Panellists mix discourses
March 20 wasn’t just a Friday. It was also the day that UVic celebrated the UN-declared International Day for the Elimination of Racial Discrimination.
Organized by the Students of Colour Collective (SOCC), the day included a panel discussion which saw four graduate and undergraduate students speak about their experiences as both racialized and individuals with non-heterosexual preferences.
Nish Khanna, a UVic graduate student, talked about his experience with a friend who met him at a conference the first year as a woman and re-encountered Khanna the second after he had transitioned.
Initially, he said, the friend was shocked. But, at the conference, she found him and they sat down together to talk. The most important thing his friend did, Khanna said, was ask questions.
Soumya Natarajan, who works on Project Respect, a project of the Victoria Women’s Sexual Assault Centre, talked about growing up in India and thinking about her sexual identity, as someone who liked women, as being separate from her identity as an Indian woman.
“When I think of myself as a queer person, I kind of think about it in a white way, and when I think about myself … as a brown person, I don’t really think of my sexuality,” she explained.
Natarajan wasn’t sure what to do about the disconnect, she said, as it is something she struggles with herself.
But Khalilah Alwani, a women’s studies and political science graduate, had an idea. Alwani called for more resources for racialized people and sexuality — she said her research has turned up only enough to count on one hand.
“I think a lot of it comes down to actively claiming those spaces and using the resources we have,” she said, explaining that mediums like zines were a good way to get the message out.
First-year undergrad Ariel Tseng talked about being both a Taiwanese-Canadian and the first person to come out at her Christian high school.
The panel was emceed by Jin-Sun Yoon, a senior instructor at UVic’s School of Child and Youth Care.
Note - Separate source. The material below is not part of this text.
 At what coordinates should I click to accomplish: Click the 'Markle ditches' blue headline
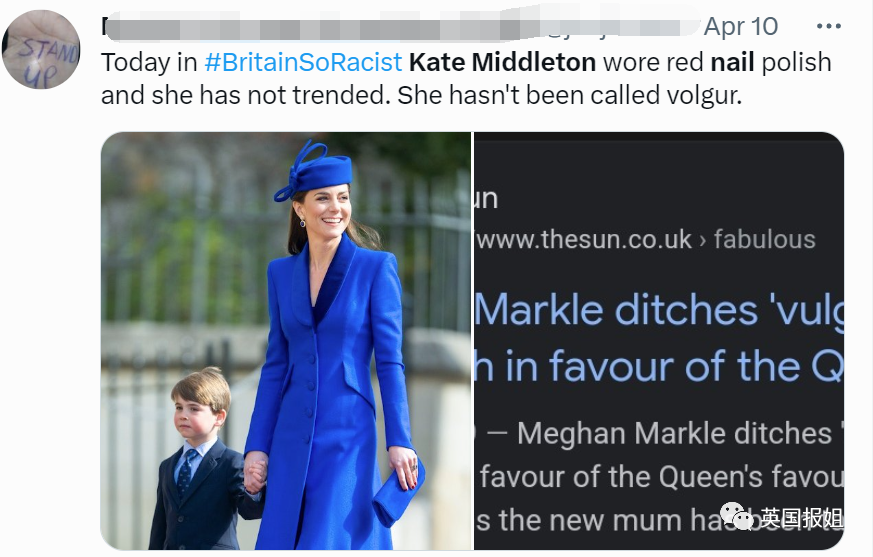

Pamela Brown, a representative from UVic’s new Positive Space Network, was also in attendance.
Brown said the network is a step in the right direction for UVic, because it means that UVic is giving institutional recognition to gender issues.
“The goal of the network is to make UVic a safer space for all genders and sexualities,” she explained.
When something is recognized and supported as an institutional goal, it becomes more important, she said.